Nos están diciendo que, a partir de ahora, el fin de una vida en el vientre materno no será una tragedia que la ley intenta regular, sino un valor fundamental del Estado. Un derecho que merece la misma protección que la libertad de expresión o la integridad física. ¿En qué momento decidimos que nuestra identidad nacional debía construirse sobre este vacío?

Convertir el aborto en un derecho intocable supone renunciar, como sociedad, a la protección del más débil. Nos adentramos en lo que algunos ya llaman la "cultura del descarte" o el "triunfo de la muerte" como solución a los problemas humanos. ¿Qué clase de progreso es aquel que no busca alternativas para la mujer, sino que simplemente le ofrece el blindaje de una salida irreversible? En lugar de blindar el apoyo a la maternidad, el acompañamiento o la conciliación, el Estado decide blindar la ruptura del vínculo más sagrado que existe.

Y aquí hay un fraude intelectual que no podemos ignorar. Se nos intenta vender este blindaje como un avance en salud pública. Pero seamos claros, como denuncian periodistas y expertos: el embarazo no es una enfermedad. No lo ha sido nunca.

La ciencia es tozuda y, aunque la política intente ignorarla, la biología nos dice que desde la concepción existe una vida distinta, un ADN único, un ser que no es un "algo", sino un "alguien".

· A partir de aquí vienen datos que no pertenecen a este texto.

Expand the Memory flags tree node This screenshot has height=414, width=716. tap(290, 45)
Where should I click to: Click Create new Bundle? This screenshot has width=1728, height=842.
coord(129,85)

¿Por qué blindar el aborto y no blindar, con la misma fuerza, el derecho a la vida de los más vulnerables? ¿Por qué no blindar la ayuda a las familias o la protección de los ancianos?

Blindar el aborto es blindar la soledad de la mujer frente a un embarazo inesperado, diciéndole que su "derecho" es gestionar el problema sola, desapareciendo la responsabilidad de la sociedad y del Estado de ofrecer una mano tendida.

Si permitimos que el derecho a la vida se convierta en algo secundario frente a la voluntad individual, habremos perdido la brújula moral de nuestra convivencia.

No es una cuestión de religión, es una cuestión de humanidad.